## Data entries
▽

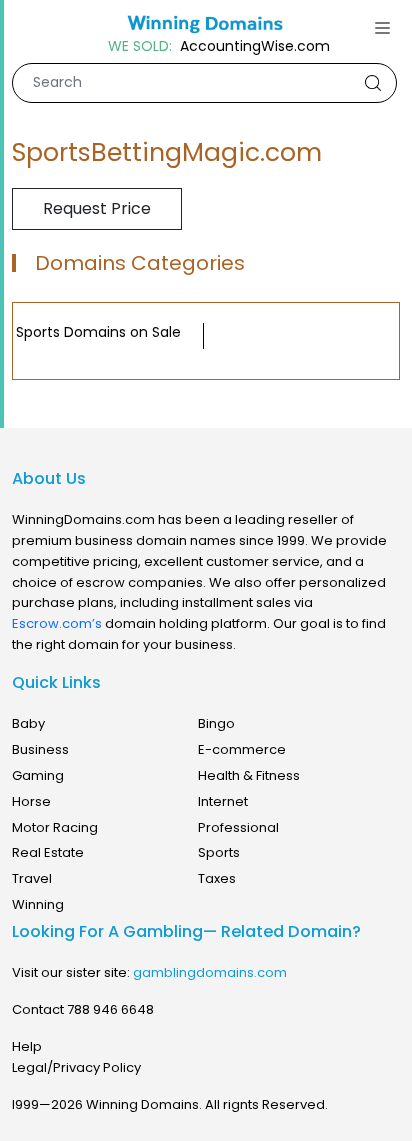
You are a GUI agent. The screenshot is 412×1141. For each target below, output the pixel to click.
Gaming (38, 775)
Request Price (97, 208)
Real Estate (48, 852)
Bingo (216, 723)
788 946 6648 (110, 1009)
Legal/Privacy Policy (76, 1067)
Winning (38, 904)
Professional (238, 827)
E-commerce (242, 749)
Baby (28, 723)
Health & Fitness (249, 775)
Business (40, 749)
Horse (31, 801)
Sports (219, 852)
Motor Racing (55, 827)
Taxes (217, 878)
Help (27, 1046)
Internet (223, 801)
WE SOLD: (140, 46)
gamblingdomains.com (210, 972)
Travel (32, 878)
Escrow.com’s (57, 623)
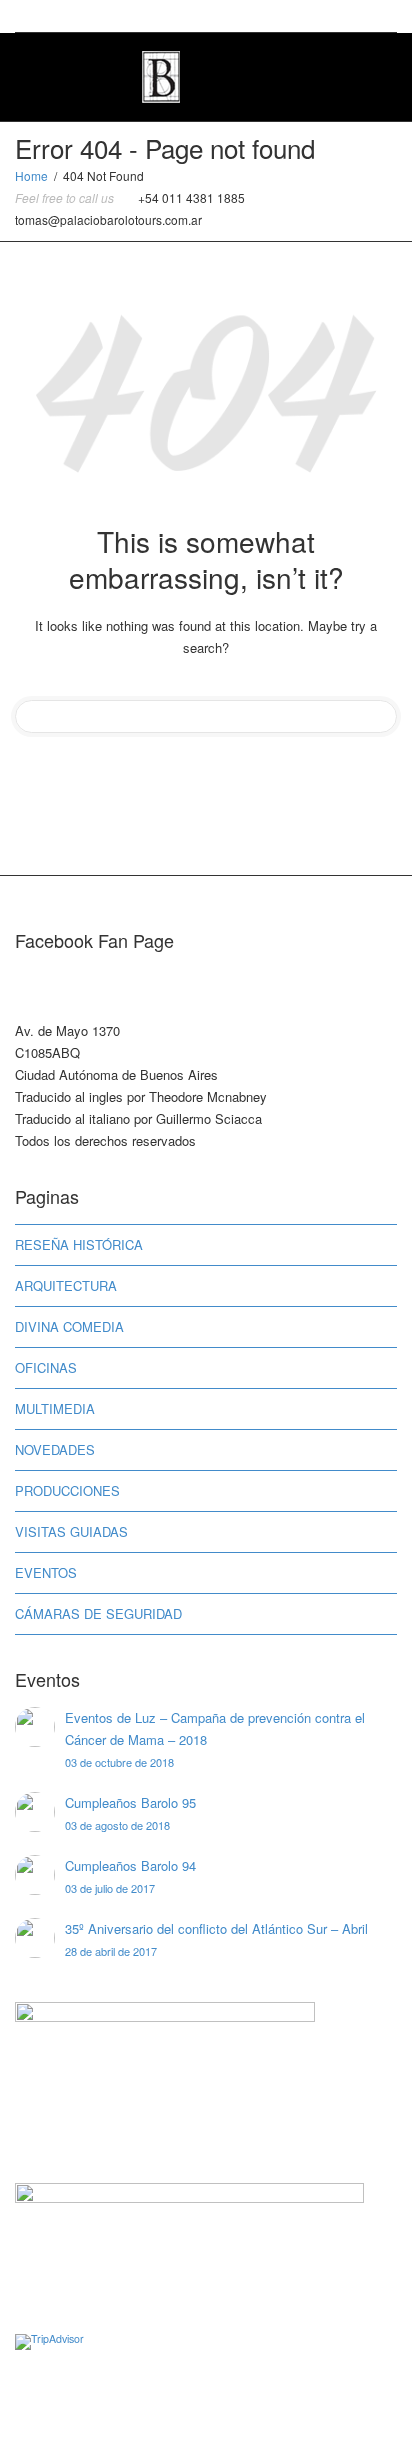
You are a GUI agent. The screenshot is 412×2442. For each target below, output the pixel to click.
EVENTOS (46, 1572)
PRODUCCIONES (67, 1490)
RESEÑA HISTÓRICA (79, 1244)
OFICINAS (46, 1367)
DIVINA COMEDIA (69, 1326)
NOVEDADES (55, 1449)
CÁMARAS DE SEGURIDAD (98, 1613)
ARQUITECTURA (66, 1285)
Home (31, 175)
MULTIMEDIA (55, 1408)
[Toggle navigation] (375, 75)
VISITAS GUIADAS (71, 1531)
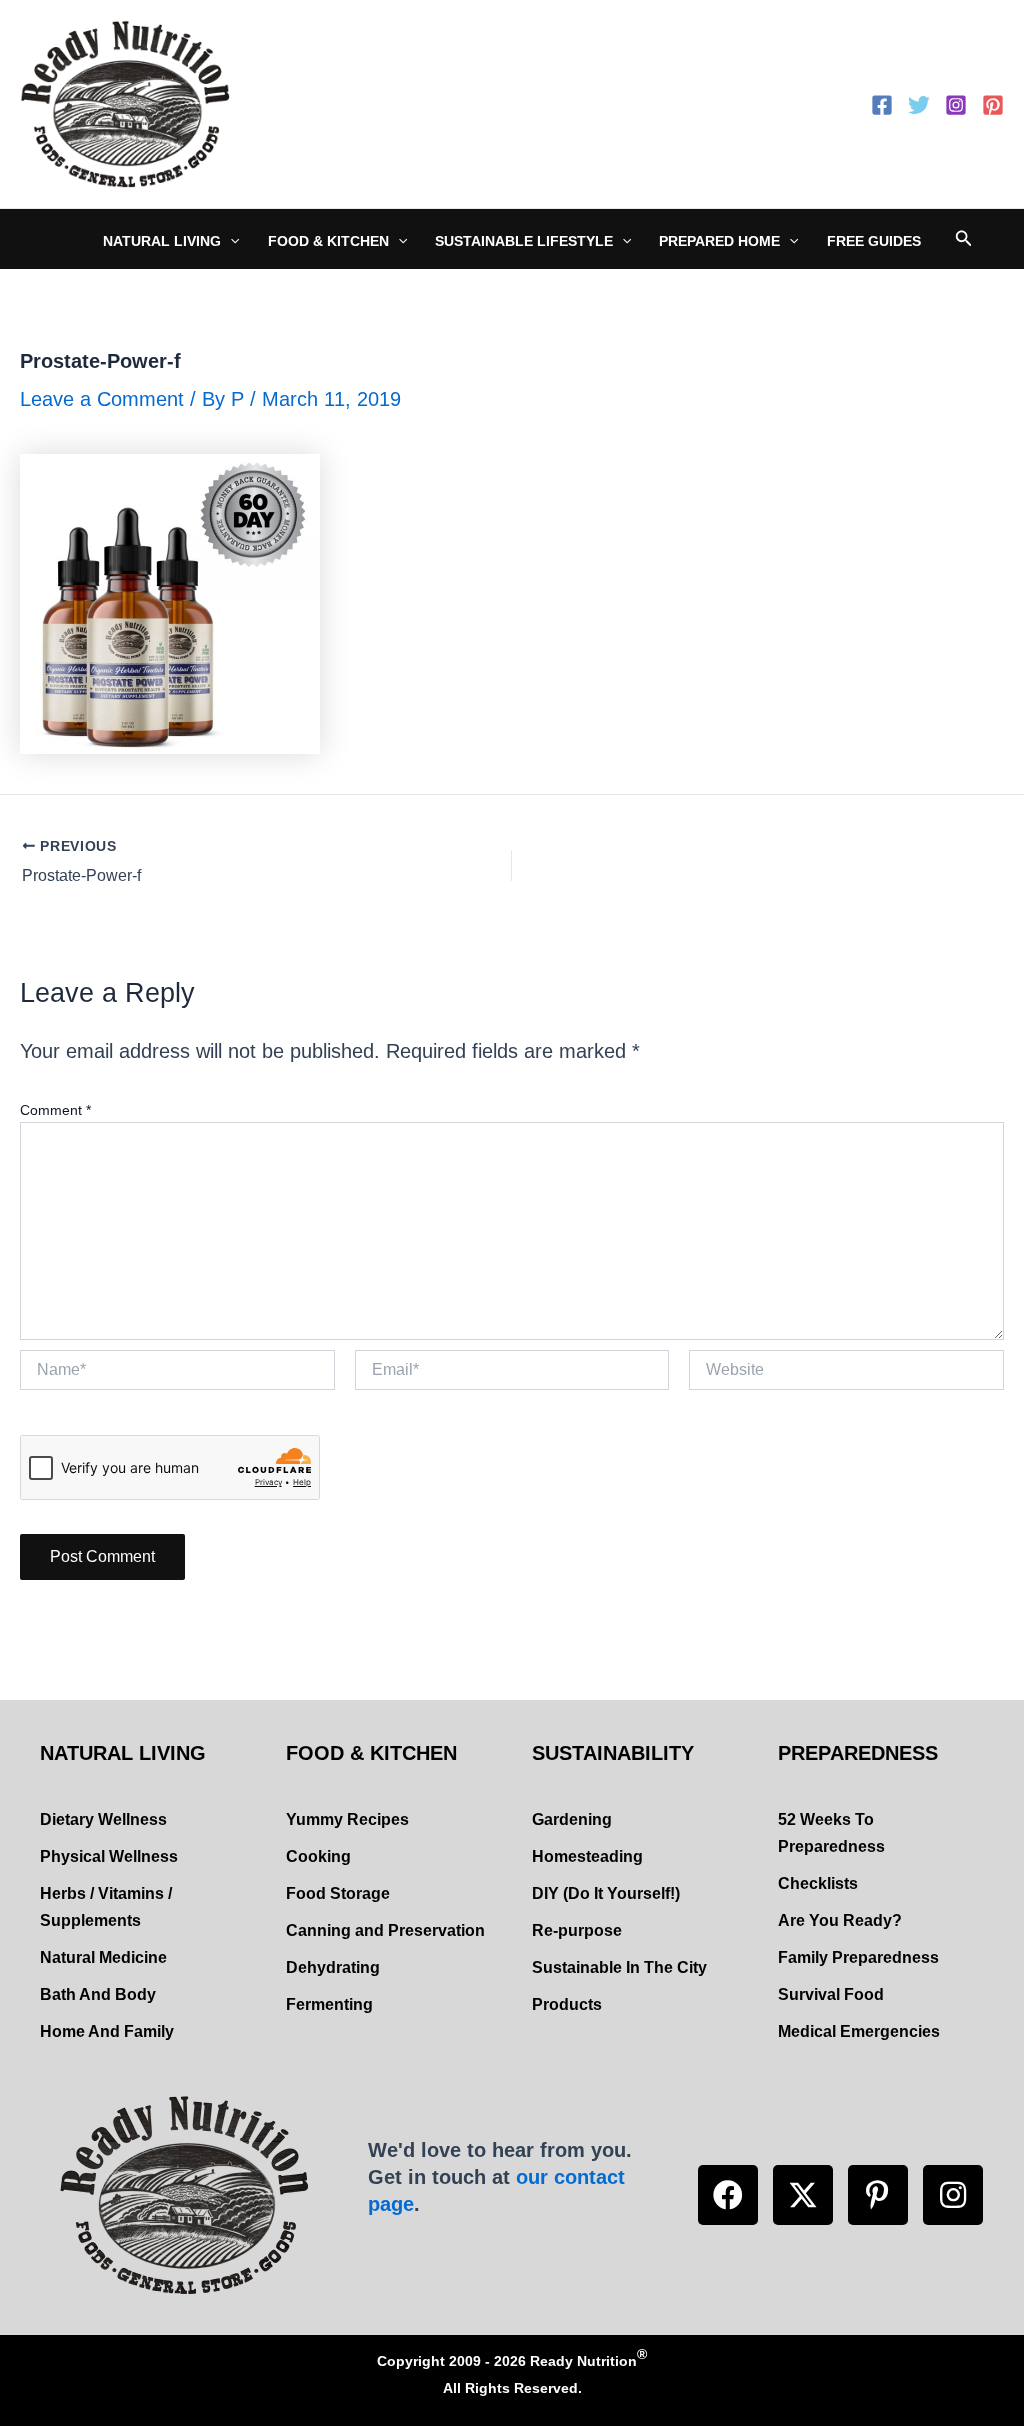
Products (567, 2004)
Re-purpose (577, 1930)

△

Every record above should be transcribed exactly; the pictures stay out of the copy.

## ANSWER BOX
You are a GUI agent. The screenshot is 412×1141. For each target below, output the pixel to click.
Gaming (38, 775)
Request Price (97, 208)
Real Estate (48, 852)
Bingo (216, 723)
788 946 6648 (110, 1009)
Legal/Privacy Policy (76, 1067)
Winning (38, 904)
Professional (238, 827)
E-commerce (242, 749)
Baby (28, 723)
Health & Fitness (249, 775)
Business (40, 749)
Horse (31, 801)
Sports (219, 852)
Motor Racing (55, 827)
Taxes (217, 878)
Help (27, 1046)
Internet (223, 801)
WE SOLD: (140, 46)
gamblingdomains.com (210, 972)
Travel (32, 878)
Escrow.com’s (57, 623)
You are a GUI agent. The screenshot is 412×2442. For each target below, output the pixel to click.
EVENTOS (46, 1572)
PRODUCCIONES (67, 1490)
RESEÑA HISTÓRICA (79, 1244)
OFICINAS (46, 1367)
DIVINA COMEDIA (69, 1326)
NOVEDADES (55, 1449)
CÁMARAS DE SEGURIDAD (98, 1613)
ARQUITECTURA (66, 1285)
Home (31, 175)
MULTIMEDIA (55, 1408)
[Toggle navigation] (375, 75)
VISITAS GUIADAS (71, 1531)
Products (567, 2004)
Re-purpose (577, 1930)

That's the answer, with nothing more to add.